“Yes, there will be blood; / it’s how everything arrives.”

—“Untitled (But Still a Warning, Though)” 

Dallas-based poet Sasha Banks is ready to remind us that nothing in Uhmareka was born without staining the dirt red. Her debut collection, america, MINE (co•im•press, 2020), is comprised of 31 poems and interspersed images that serve as a Black woman’s indictment of linear time, an exceptional lyrical case in which she challenges readers to imagine what can be conjured from bloodshed. Banks’ urgent yet succinct writings and stark monotone visuals hauntingly coalesce to convey that “living is loud, but not the way dying is loud[.]”

In the debate over the recent trend of “enthusiasm” in literary criticism, I have no trouble erecting this hill and proceeding to die upon it: Banks’ america, MINE uniquely captures an Afrofuturism simultaneously defined, enriched, and liberated by its fluid temporality. Banks’ debut expertly takes the nebulous concept of “freedom” to task by inhabiting multiple time periods, spaces, and ancestral voices to portray both the breadth and complexity of the future to which its author aspires. Liberation, Banks’ poems argue, does not lie in a future that offers Blackness supremacy but rather in one that promises Blackness the latitude necessary to evolve.

america, MINE is, at its core, a fusion of seemingly forced perspectives: the image and the descriptor or, more specifically, the symbol and the symbolized. Banks illustrates Uhmareka’s journey toward and healing from “collapse” with an acerbic wit and methodical curiosity not unlike Horace Mitchell Miner’s satirical “Body Ritual of the Nacirema.” With such offerings as “From Canfield Green Apartments, Tituba, Rekia, and Cynthia Watch Michael Fall,” the poet masterfully reorients Miner’s thought exercise to directly confront the Black intergenerational trauma that renders it viable. Here in particular, Banks is plain in stating, language and visual in perfect concert, that there is no linear timeline for grief or revolution. Both occur in america, MINE as they do in actuality: in sequential stages, then all at once.

Banks also presents her own singular voice among the ancestral collective throughout america, MINE. As the author herself moves episodically through time, place, and ancestral subject, her observations as an individual draw the reader’s attention to the seemingly obvious fallacies of the Uhmarekin condition. In “Sasha Fells the Wildwood,” the author both laments and praises the successional nature of trauma as ritual: “Once my oppressors made the woods into coffins, now I cut down the trees myself to keep myself warm.” It is the moments of simple clarity in these self-inhabited pieces that make america, MINE the most successful in its Afrofuturistic goal of transporting reader alongside narrator to process future possibilities as a community.

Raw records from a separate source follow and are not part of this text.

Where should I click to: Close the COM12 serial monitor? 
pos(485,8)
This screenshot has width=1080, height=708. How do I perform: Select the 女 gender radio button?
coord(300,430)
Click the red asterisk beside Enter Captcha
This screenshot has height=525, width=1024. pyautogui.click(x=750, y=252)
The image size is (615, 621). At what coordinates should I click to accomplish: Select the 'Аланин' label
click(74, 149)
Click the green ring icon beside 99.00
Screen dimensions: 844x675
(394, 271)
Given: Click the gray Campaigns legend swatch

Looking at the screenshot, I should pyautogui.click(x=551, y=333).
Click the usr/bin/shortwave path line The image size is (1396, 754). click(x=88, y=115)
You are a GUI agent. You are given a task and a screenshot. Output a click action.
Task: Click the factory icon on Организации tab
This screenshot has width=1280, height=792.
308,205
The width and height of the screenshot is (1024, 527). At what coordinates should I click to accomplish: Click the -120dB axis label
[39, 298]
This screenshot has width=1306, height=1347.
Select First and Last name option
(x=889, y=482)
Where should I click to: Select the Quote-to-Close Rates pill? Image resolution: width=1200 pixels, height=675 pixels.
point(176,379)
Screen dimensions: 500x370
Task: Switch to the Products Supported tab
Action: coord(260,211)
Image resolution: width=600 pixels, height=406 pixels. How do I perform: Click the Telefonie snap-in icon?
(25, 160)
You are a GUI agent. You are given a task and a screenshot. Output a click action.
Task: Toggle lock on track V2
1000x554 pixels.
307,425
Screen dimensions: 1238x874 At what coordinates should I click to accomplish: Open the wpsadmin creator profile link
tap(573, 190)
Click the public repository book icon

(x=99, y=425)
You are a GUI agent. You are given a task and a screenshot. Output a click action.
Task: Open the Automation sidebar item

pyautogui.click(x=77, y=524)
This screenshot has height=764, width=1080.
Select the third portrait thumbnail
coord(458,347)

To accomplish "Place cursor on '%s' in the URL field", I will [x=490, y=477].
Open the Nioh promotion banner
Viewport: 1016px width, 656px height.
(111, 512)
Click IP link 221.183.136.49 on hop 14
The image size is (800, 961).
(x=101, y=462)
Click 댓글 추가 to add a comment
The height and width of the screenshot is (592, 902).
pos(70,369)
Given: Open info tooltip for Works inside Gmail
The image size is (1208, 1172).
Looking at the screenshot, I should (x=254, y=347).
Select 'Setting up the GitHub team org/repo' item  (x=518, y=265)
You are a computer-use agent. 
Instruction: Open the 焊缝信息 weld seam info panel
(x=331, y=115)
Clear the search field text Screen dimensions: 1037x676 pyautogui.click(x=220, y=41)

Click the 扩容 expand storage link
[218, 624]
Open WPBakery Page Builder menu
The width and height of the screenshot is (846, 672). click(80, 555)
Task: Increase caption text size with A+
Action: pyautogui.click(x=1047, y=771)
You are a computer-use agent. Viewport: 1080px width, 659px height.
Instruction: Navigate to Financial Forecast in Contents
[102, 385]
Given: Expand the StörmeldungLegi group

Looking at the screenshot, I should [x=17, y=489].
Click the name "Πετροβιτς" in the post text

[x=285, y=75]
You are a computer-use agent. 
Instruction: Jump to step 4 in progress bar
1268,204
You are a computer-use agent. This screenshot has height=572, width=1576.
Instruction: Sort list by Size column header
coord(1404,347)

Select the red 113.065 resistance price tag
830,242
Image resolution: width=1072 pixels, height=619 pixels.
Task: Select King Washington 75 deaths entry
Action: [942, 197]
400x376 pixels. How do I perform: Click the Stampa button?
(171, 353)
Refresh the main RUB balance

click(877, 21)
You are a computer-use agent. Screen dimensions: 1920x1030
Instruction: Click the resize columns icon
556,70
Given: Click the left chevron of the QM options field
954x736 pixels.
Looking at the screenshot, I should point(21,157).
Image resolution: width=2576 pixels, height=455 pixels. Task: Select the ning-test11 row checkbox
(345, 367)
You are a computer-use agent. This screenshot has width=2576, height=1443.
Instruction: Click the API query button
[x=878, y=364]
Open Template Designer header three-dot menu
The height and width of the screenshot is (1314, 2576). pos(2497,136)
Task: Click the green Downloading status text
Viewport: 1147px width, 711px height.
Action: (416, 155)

Banks leads her audience by example to assess Black grief and its accompanying revolution as well as to utilize its fertile potential energy to imagine a new existence. “Uhmarekin History Suite” presents an array of art history textbook entries in one of Banks’ new realities; each work exhibited herein appears as an empty black frame accompanied by a poetic description of the resistance act “depicted.” By insisting that the reader use their own imagination to render her revolution and the world in its aftermath, Banks blurs the boundaries between remembering and mythologizing as a means of crediting both for the survival of the collective and the individual.

america, MINE is an exemplary collection of poems for several reasons, though perhaps chief among them is its power to read as both a testament and a prophecy. Banks not only indicts the Uhmarekin historical record but also accuses her reader, rightfully, of being lazy with our treatment of memory. Her “Ahistorical: The Founders’ Farce” best demonstrates the most cogent of america, MINE’s propositions: if this empire is built on lies (akin to George Washington’s mythical virtue), who can be freed by a change in the narrative and what must be done to free them? This uniquely intentional offering is an enchanting exploration of rage in the pursuit of truth and wonder, a truly electrifying debut.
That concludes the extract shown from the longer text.